EXPLORE THE MATERIAL:
**a.** In the forum thread, which model did one user try in AI Studio to generate images?
**b.** Write out the part of the forum thread that runs from "So far I've" up to and including "of creating it.".
**c.** Shorten the forum thread paragraph that begins "Keep in mind you can prompt", keeping its main facts.

READING TEXT:
· · · ·

So far I've given it 4 requests and it has come back with "Sorry, I wasn't able to generate the images you requested". Nothing difficult - for example put a face on this banana.
@dhruvbnaik we need to hire many workers to create a labeled dataset, which is kinda expensive, however with gemini we can just create a generated dataset and do verify with humans or so
Keep in mind you can prompt with more than just text. You can prompt a bounding box and ask to generate an image with cat inside the bounding box. Repeat a million times and now you have a million photos of cat and known bounding box.
So, I'm guessing this image generation feature isn't available to regular users at the moment? I tried using Gemini 2.0 Flash Experimental in AI Studio to generate some images, but it kept just describing the image instead of creating it.

· · · ·

[Stored items]
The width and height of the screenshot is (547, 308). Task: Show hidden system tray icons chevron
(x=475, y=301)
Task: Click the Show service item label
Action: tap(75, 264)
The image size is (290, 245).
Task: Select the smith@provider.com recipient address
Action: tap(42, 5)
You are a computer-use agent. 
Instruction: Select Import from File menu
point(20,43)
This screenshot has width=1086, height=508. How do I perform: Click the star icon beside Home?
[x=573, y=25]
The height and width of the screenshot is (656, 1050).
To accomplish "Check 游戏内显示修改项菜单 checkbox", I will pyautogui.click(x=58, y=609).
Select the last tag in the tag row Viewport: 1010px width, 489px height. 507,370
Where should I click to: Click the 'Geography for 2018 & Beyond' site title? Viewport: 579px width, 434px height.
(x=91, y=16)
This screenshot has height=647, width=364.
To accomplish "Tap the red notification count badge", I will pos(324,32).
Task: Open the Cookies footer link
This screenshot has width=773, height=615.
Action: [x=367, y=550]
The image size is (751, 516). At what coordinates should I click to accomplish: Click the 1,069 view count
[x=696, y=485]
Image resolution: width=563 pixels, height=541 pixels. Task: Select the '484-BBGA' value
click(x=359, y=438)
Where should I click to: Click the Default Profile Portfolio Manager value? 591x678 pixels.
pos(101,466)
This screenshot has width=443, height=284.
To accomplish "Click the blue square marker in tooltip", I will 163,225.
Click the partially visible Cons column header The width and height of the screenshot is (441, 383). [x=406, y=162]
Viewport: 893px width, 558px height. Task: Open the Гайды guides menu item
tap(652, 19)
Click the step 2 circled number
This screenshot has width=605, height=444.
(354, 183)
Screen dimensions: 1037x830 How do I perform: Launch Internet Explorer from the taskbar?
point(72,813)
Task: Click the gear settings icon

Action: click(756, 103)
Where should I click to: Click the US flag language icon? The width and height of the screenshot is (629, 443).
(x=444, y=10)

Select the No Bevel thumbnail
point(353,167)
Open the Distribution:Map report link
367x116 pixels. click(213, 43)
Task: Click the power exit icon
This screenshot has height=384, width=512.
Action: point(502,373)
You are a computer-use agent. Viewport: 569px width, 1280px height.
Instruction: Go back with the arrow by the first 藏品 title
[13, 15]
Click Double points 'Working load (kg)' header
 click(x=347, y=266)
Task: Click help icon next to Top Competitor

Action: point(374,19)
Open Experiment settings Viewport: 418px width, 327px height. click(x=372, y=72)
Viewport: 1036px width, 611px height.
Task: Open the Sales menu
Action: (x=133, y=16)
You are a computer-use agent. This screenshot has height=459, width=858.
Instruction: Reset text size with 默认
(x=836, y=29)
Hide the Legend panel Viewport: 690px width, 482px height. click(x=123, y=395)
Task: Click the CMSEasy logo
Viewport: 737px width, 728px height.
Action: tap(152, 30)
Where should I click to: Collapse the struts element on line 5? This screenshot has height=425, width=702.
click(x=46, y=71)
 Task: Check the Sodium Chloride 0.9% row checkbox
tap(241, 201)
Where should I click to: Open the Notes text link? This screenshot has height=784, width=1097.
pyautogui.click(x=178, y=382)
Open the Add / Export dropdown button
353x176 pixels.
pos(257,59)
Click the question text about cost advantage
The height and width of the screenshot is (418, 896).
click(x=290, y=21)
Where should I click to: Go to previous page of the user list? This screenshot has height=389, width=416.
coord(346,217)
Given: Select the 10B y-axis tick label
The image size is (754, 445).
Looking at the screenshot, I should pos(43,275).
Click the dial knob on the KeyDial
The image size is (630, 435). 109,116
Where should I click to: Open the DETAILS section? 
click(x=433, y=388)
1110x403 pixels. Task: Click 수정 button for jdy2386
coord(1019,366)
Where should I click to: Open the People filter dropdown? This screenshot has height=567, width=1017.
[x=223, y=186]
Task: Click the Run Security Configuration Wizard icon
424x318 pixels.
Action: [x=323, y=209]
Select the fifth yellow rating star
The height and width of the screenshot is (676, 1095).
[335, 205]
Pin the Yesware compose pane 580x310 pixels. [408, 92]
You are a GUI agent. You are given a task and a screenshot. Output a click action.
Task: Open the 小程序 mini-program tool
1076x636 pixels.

· · · ·

ANSWERS TO THE EXERCISES:
**a.** Gemini 2.0 Flash Experimental

**b.**
So far I've given it 4 requests and it has come back with "Sorry, I wasn't able to generate the images you requested". Nothing difficult - for example put a face on this banana.
@dhruvbnaik we need to hire many workers to create a labeled dataset, which is kinda expensive, however with gemini we can just create a generated dataset and do verify with humans or so
Keep in mind you can prompt with more than just text. You can prompt a bounding box and ask to generate an image with cat inside the bounding box. Repeat a million times and now you have a million photos of cat and known bounding box.
So, I'm guessing this image generation feature isn't available to regular users at the moment? I tried using Gemini 2.0 Flash Experimental in AI Studio to generate some images, but it kept just describing the image instead of creating it.

**c.** Prompts can include more than text, such as a bounding box with a request for an image of a cat inside it. Repeating this a million times gives a million cat photos with known bounding boxes.